スポーツカーのフェラーリの創設者であるエンツォ・フェラーリは「フェラーリを欲しい顧客が10人いたら、9台しか車を作るな。これが市場価値を高める」といったそうですが、まさにその通りで、需要と供給のバランスを的確に理解している名言と言えます。
不動産調査会社の東京カンテイ(東京都品川区)が、2014年以降の中古マンションの再販価値を地域ごとにまとめ、築10年程度の中古マンションの平均希望売り出し価格を2023年の新築時の販売価格と比べて算出しています。
1位 東京都港区 188.4% ※新築時のおよそ1.9倍の価格で売りに出されていることを示しています。
2位 東京都千代田区 187.1%
3位 東京都渋谷区 180.5%
4位 東京都中央区 162.7%
5位 京都市中京区 160.8%
6位 大阪市北区 160.1%
7位 東京都文京区 159.6%
8位 東京都品川区 158.7%
9位 沖縄県那覇市 158.3%
10位 東京都新宿区 156.3%
となっており、上位10エリア中7エリアを東京23区が占めた結果となっています。
都心部の中古マンション相場を押し上げるのは、海外の不動産投資家や富裕層となり、人口流入が続き中長期で安定かつ高い資産性が見込まれるとして買い意欲が旺盛となっています。
2024年1月の都心6区(千代田区、中央区、港区、新宿区、文京区、渋谷区)の平均希望売り出し価格は、70平方メートル当たり1億1,138万円となっています。
不動産投資家はマンション購入の意思決定が早く、都心部で優良物件を見つけると、すぐさまキャッシュで一括購入し、数カ月後に価格を上乗せして売却するようなケースもあるようです。
私も先日、中央線沿線で1億円台前半の中古マンションを銀行の事前審査が通過した弊社お客様から満額で購入申込を頂いたにもかかわらず、全額キャッシュの法人に買い負けてしまっています。
都心23区以外のエリアのリセールバリューの高いエリア
ここ約10年の間で再販価値上位の顔ぶれは大きく変わりました!
2014年の1位は京都市中京区で、再販価値は132.5%でした。
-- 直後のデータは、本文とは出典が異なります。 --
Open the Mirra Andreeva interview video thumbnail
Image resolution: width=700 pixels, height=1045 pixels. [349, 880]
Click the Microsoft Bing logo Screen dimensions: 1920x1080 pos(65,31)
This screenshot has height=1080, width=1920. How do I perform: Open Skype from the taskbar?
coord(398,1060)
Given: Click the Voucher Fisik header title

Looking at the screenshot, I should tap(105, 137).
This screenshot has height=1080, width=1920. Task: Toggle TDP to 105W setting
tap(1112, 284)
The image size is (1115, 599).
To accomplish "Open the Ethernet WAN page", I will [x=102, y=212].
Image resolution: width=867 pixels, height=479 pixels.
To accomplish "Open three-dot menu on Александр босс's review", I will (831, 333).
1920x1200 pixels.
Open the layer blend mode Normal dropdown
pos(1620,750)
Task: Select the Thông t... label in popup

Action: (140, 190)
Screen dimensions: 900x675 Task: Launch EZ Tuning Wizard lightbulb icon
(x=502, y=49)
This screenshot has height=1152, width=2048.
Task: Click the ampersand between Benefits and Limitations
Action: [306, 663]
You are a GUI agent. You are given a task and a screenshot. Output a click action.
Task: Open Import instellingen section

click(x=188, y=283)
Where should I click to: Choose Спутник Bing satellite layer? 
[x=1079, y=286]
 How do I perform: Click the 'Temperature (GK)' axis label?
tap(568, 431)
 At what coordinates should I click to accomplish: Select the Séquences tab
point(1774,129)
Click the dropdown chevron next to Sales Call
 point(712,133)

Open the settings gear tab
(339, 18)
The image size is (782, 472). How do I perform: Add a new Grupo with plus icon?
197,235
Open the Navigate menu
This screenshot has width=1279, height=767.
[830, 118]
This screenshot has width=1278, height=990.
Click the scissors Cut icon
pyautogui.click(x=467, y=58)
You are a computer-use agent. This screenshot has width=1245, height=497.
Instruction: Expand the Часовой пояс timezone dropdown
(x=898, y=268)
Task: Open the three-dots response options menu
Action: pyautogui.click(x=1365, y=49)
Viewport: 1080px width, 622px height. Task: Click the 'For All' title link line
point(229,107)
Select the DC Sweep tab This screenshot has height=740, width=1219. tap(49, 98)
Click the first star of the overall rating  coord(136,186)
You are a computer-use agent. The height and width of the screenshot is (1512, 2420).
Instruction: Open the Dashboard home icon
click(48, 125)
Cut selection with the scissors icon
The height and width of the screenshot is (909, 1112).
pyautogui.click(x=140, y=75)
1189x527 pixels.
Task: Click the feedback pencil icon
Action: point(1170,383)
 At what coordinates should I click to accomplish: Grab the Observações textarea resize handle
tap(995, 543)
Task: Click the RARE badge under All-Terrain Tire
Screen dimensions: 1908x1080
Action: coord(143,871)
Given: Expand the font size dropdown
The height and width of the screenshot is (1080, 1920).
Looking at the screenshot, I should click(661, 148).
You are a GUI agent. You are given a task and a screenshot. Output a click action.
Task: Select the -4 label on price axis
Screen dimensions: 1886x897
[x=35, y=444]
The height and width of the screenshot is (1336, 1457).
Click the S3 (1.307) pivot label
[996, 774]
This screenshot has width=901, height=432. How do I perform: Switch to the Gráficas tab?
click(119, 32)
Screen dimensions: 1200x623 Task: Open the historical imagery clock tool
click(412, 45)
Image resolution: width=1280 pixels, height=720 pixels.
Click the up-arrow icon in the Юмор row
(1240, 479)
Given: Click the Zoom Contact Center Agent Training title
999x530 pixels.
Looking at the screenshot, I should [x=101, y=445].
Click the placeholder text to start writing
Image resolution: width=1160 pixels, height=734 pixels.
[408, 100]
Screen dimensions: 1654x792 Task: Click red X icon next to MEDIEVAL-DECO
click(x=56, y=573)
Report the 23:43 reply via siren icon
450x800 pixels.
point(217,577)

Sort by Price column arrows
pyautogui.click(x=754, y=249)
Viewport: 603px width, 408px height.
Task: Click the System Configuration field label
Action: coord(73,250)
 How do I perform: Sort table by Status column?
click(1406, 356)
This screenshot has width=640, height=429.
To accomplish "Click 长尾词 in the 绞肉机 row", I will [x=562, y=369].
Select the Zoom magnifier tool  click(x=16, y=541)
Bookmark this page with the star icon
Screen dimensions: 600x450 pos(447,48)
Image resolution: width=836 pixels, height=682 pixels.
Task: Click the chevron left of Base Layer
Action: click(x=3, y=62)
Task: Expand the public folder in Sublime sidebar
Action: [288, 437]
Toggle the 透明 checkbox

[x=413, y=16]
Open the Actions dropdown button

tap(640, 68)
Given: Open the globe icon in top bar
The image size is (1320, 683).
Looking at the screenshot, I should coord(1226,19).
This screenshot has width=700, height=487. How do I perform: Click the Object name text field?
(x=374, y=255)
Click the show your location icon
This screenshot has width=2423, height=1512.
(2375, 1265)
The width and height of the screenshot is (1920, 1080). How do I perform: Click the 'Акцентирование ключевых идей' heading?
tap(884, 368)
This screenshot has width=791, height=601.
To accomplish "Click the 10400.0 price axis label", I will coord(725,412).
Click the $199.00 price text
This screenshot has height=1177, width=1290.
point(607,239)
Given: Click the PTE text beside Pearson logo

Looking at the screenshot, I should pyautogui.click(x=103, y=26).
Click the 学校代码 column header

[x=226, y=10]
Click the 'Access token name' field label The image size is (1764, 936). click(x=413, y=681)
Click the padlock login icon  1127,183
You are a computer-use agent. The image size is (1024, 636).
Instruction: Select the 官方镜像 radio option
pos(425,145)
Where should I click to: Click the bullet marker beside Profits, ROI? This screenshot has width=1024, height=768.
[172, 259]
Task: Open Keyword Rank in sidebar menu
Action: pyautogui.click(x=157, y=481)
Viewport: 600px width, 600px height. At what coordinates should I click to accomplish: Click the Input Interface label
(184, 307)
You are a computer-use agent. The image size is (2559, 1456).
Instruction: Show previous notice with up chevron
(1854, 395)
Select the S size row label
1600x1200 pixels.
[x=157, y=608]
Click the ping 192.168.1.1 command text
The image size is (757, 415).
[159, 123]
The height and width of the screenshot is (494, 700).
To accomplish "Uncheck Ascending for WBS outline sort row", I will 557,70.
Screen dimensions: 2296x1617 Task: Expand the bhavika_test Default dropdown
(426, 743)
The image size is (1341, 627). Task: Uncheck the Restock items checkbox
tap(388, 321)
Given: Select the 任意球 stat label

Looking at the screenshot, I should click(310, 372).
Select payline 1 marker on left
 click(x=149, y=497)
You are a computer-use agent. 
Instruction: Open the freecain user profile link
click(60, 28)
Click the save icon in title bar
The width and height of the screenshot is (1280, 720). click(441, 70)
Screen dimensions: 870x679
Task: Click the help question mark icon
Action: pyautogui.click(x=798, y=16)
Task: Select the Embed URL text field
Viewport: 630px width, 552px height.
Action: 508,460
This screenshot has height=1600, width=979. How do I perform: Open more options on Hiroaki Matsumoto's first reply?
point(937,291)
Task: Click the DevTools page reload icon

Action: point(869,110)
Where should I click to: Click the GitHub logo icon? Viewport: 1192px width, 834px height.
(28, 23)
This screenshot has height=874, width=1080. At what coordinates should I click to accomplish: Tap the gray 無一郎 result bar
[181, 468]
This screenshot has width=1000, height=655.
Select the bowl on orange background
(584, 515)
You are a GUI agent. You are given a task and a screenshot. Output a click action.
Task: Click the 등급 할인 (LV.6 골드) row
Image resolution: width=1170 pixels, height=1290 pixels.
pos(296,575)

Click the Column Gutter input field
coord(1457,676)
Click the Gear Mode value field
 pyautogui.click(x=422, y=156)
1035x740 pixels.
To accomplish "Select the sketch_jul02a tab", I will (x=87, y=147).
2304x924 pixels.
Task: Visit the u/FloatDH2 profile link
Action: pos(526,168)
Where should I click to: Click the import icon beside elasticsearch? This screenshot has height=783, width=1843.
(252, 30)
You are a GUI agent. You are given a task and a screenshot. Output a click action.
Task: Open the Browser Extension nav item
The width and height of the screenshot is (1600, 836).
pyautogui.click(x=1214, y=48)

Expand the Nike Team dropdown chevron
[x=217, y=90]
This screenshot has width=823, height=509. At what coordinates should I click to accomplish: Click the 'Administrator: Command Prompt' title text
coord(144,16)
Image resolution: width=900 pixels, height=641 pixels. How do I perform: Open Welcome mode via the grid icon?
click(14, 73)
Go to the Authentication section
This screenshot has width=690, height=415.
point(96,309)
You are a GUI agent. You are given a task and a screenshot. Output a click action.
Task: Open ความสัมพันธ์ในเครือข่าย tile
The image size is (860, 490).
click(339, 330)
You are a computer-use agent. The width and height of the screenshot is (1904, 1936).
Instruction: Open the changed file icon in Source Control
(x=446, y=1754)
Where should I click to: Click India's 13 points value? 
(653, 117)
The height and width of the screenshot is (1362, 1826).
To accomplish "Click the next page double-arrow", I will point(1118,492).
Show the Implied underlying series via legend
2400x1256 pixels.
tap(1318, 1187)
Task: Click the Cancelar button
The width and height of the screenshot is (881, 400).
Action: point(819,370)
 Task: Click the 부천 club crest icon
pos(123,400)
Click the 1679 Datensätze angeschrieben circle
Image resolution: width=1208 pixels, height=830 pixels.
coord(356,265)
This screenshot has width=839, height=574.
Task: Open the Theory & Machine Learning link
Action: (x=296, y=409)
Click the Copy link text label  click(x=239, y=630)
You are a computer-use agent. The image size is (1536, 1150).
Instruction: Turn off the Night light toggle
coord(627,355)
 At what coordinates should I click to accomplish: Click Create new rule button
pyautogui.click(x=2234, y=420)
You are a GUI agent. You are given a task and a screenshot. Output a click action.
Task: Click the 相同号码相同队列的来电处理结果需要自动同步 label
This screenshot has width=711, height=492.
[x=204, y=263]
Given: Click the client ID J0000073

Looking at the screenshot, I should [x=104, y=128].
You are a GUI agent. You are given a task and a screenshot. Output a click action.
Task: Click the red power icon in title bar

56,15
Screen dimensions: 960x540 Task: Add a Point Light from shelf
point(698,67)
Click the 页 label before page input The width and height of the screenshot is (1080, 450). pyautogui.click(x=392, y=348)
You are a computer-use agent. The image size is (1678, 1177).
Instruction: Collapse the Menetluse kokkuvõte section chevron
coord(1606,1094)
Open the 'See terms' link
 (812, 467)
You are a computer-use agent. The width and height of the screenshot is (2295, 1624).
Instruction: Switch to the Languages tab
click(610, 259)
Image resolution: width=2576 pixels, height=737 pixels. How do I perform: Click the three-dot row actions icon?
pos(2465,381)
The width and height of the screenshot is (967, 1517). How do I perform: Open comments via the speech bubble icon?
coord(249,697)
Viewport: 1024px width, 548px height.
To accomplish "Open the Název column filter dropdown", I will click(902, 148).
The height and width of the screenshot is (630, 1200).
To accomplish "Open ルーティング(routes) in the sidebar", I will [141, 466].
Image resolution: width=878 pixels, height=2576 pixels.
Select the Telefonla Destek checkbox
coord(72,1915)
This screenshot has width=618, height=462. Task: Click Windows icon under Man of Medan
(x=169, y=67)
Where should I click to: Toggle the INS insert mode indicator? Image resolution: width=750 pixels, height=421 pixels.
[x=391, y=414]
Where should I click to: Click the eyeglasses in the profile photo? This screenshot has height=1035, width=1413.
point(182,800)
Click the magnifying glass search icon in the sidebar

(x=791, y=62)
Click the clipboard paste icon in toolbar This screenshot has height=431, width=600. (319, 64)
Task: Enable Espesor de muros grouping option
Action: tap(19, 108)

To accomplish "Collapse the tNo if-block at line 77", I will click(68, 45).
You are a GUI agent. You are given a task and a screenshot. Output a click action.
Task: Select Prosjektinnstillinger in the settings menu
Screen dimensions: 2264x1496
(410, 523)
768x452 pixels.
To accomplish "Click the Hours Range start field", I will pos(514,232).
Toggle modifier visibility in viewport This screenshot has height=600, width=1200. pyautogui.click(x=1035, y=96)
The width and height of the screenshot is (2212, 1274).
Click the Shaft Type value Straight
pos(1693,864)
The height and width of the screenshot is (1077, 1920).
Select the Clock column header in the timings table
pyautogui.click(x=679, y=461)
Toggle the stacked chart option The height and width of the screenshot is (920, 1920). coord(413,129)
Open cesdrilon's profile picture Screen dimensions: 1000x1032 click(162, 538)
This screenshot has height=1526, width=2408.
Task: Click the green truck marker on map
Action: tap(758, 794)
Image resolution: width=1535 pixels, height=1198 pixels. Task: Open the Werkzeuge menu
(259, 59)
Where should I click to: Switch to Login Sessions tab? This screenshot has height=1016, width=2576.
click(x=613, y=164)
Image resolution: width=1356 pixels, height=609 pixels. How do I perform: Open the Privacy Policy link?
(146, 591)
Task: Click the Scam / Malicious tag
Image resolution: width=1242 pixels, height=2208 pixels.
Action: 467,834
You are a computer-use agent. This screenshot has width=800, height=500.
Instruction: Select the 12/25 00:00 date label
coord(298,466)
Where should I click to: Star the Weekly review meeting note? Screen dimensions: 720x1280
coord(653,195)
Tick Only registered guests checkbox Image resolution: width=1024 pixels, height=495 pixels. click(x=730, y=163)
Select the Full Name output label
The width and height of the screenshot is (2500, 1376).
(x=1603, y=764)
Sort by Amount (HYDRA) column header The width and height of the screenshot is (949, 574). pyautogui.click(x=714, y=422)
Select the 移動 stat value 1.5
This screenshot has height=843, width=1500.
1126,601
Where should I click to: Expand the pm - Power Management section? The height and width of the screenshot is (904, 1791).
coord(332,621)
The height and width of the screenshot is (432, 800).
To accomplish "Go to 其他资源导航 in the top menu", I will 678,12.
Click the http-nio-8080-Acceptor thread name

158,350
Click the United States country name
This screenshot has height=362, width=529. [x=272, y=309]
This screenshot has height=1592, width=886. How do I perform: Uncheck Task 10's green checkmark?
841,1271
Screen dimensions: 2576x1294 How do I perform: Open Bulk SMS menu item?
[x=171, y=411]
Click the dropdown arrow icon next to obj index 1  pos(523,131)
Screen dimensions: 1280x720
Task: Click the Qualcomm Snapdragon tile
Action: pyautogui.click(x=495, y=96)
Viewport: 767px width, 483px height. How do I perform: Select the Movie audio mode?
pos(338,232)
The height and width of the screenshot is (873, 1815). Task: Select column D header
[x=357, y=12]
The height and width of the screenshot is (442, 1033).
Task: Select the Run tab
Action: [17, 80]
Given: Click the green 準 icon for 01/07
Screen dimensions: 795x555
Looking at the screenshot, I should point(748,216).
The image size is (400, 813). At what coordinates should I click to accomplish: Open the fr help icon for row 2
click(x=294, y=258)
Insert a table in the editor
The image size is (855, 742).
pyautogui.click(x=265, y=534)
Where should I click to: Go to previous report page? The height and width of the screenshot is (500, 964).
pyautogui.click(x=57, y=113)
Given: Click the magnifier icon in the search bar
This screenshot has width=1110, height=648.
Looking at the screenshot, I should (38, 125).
2位が京都市下京区で123.0%、
都心部は上位10エリア中4エリアと、当時の顔ぶれは現在より多彩だったといえまが、およそ10年がたち、マネーが集まる都心部に押し出されるかたちで地方や郊外の多くが上位から姿を消しました。
1位 京都市中京区 132.5%
2位 京都市下京区 123.0%
3位 東京都港区 110.8%
4位 東京都中央区 110.8%
5位 東京都千代田区110.5%
6位 京都市左京区 110.2%
7位 東京都品川区 108.5%
8位 川崎市中原区 108.0%
9位 千葉県浦安市 107.9%
10位 東京都武蔵野市107.3%
京都市の再販価値が高いのは、建物規制の影響が強く、京都市は景観、歴史的建造物や住環境の保全などを目的に建築物の高さを他の都市と比較して厳しく規制してきました。
そのため、京都市内のマンションの供給には限りがあるため、既存物件の価値は相対的に高くなります。
少し、余談となってしまいますが、京都市は2023年4月から一部で建物規制を緩和したため、タワーマンションの開発が進むかに注目が集まっています。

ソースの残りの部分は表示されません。